Recent research has shown that HRIM-MS produces highly reproducible separation and quantification of ganglioside isomers – a sub-lipidome in the brain that contains complex sphingolipid species whose dysregulation has been linked to neurodegenerative diseases.3 Using this technology to advance the knowledge of the lipid content in preclinical models and patient samples provides the opportunity to develop new therapeutic targets and biomarkers, to tackle neurodegenerative diseases, and many more conditions.

Unparalleled resolving power 

A study carried out by researchers at Vanderbilt University’s Department of Chemistry explored the separation of lipids originating from complex total lipid fractions using HRIM-MS.4 

The group investigated glucosylceramide (GlcCer), a sphingolipid, and the phospholipids phosphatidylcholine (PC) and phosphatidylethanolamine (PE). Lipid identifications were made based on the accurate mass measurement and IM-derived CCS values via database (lipid Atlas)1 comparison as available and, for previously unreported features, based on mass and IM-MS trend analyses. CCS values for these tentatively identified lipid features were determined for both conventional Drift Tube Ion Mobility-MS (DTIM-MS) and HRIM-MS.
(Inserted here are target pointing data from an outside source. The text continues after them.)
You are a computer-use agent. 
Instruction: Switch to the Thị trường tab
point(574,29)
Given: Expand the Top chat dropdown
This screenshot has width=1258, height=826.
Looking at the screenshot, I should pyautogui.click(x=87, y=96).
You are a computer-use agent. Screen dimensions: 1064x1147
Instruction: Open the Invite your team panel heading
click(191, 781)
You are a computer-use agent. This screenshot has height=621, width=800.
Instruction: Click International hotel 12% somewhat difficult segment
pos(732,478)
Using HRIM-MS, some lipid features previously observed with DTIM-MS were shown to separate in their drift spectra. Of the three total lipid extracts studied, there were a variety of features that were resolved only via HRIM-MS. On average, both the PC and PE total lipid extracts showed two lipid isomer features being resolved for each lipid mass. Surprisingly, the GlcCer total lipid extract displayed lipid features being resolved into two, three, and even four features for each lipid mass.

Figure 1 shows lipid isomer separations of different features from the PC total lipid extract. HRIM-MS provides a higher resolution separation, resolving peaks not identified using a conventional ion mobility approach.

Chart showing ion mobility arrival time distributions at conventional and high resolutions.
Figure 1. Ion mobility arrival time distributions for PC 36:01 at conventional resolution (ca. 70 top) and high resolution ion mobility (ca. 250 bottom). Bottom panel clearly shows the baseline separation of a second lipid conformation or species and the potential for resolving a third species at even higher resolving powers with future developments.
MOBILion Systems, Inc.

Looking ahead

Different lipid classes have a range of biological functions which makes their separation and identification important. The ability to accurately identify lipid profiles in a high-throughput manner permits the rapid separation of isomeric lipids without the need for extensive sample preparation or LC, opening potential new avenues in lipidomics research. The methods demonstrated in this study could, in the future, allow verification of lipid extract trends once CCS values are calculated after calibration, and expand the range of lipid extracts that can be studied such as phosphatidylserine, sphingomyelin, phosphatidylglycerol, phosphatidylinositol, and sulfatide.

The high peak capacity achievable with HRIM-MS allows researchers to overcome isotopic interferences associated with lower resolution IMS separations. This, together with the use of fragmentation on HRIM-MS to determine higher specificities of each lipid extract subclass, is enabling many new applications in lipidomics and can be transferred to other biomolecular research fields.

References  

1. Leaptrot, K.L., May, J.C., Dodds, J.N. et al. Ion mobility conformational lipid atlas for high confidence lipidomics. Nat Commun. 2019; 10: 985.

2. May, J., Goodwin, C. R., Lareau, N., et al. Conformational ordering of biomolecules in the gas phase: nitrogen collision cross sections measured on a prototype high resolution drift tube ion mobility-mass spectrometer, Analytical Chemistry, 2014; 86, 22107-2116.

3. Wormwood Moser, K. L., Van Aken, G., DeBord, D., et al. High-defined quantitative snapshots of the ganglioside lipidome using high resolution ion mobility SLIM assisted shotgun lipidomics, Analytica Chimica Acta, 2021; 1146: 77-87.

4. Reardon, A. R., Leaptrot, K. L., Rose, B. S., et al. Improved Separation of Isomers from Total Lipid Fractions via High Resolution Ion Mobility (HRIM) Incorporating Structures for Lossless Ion Manipulation, Poster, ASMS 2021.